I don’t know Phoebe, you probably did something disrespectful and didn’t realize it…

or

Welllll, you did have a bad day, you probably were a little sensitive…

That is the voice of male-supremacy. That voice loves to blame women for just about everything. And yes, women most definitely have that voice too. We have all been ingesting this anti-woman BS since the day we were born, there’s no escaping it.

My inner voice of misogyny had made me doubt my very real, felt, experience, had made me feel like I was just being a sensitive female, had me feel shame, all while giving my teacher a pass for being a complete dick. My inner voice of misogyny forced me to stand in that classroom when what I needed to do for myself was to take some space. My inner voice of misogyny is still criticizing myself for crying as I write this.


That is fucked up.


I am a strong woman who has been a loud and proud feminist for decades now; and that voice is still there.

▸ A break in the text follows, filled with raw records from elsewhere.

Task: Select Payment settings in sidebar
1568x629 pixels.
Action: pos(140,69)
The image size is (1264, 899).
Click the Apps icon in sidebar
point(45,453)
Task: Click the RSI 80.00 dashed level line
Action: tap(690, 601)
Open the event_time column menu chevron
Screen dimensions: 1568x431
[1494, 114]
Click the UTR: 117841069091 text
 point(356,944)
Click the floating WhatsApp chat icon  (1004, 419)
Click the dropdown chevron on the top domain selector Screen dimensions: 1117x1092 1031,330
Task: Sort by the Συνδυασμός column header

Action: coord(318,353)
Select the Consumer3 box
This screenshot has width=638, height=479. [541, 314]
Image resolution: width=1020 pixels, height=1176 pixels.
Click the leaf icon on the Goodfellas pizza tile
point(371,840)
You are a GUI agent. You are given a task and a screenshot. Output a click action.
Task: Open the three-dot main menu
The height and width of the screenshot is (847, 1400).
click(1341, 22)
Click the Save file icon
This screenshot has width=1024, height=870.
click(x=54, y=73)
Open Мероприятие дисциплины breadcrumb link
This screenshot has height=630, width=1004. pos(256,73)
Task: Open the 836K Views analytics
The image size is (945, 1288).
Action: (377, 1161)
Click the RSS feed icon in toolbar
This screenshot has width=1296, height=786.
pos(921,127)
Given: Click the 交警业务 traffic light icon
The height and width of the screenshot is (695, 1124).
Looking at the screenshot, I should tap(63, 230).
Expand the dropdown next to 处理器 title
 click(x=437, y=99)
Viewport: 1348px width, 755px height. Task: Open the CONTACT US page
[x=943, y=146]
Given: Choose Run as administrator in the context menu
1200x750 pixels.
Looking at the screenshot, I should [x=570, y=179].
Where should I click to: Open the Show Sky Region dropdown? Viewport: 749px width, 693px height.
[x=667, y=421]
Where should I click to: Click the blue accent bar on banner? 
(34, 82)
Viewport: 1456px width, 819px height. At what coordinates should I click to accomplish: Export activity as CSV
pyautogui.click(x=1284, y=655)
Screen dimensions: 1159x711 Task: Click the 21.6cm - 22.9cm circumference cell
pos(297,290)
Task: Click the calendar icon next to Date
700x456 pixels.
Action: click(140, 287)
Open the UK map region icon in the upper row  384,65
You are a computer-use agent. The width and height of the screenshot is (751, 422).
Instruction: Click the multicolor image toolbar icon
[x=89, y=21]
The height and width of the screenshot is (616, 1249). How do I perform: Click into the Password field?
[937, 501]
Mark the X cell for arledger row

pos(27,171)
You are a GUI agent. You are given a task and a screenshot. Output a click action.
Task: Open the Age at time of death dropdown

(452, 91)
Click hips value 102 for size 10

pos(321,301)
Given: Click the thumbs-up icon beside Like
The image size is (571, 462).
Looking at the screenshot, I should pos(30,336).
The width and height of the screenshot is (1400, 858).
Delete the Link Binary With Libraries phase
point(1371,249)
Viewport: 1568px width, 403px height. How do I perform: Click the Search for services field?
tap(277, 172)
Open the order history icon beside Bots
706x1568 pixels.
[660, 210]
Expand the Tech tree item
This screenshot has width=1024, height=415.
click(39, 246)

I was told by the TA to expect an apology next week; thankfully I had the wherewithal to tell the TA not tonight— Could.Not.Handle.That. The TA was so angry about the incident she had immediately gone to the teacher, who has been her friend for years, and told him how grossly inappropriate it was. The other woman who had been supportive told me she was going to call the school to complain (like I’m sayin, it was bad). I have a week to prepare my comeback to his apology. I’m not sure what I’m going to say yet but it is definitely going to start with, “that was completely unacceptable. You have no right to talk to me or any other woman like that, ever.” I also promise myself that I won’t leave room for him to excuse his way out of it. I'm not going to sooth his guilt and brush it off by replying, "it's ok." It was not O.K.


More importantly than my apology comeback, I need to work harder on getting this entrenched voice of male-supremacy out of my head because, well…FUCK THAT.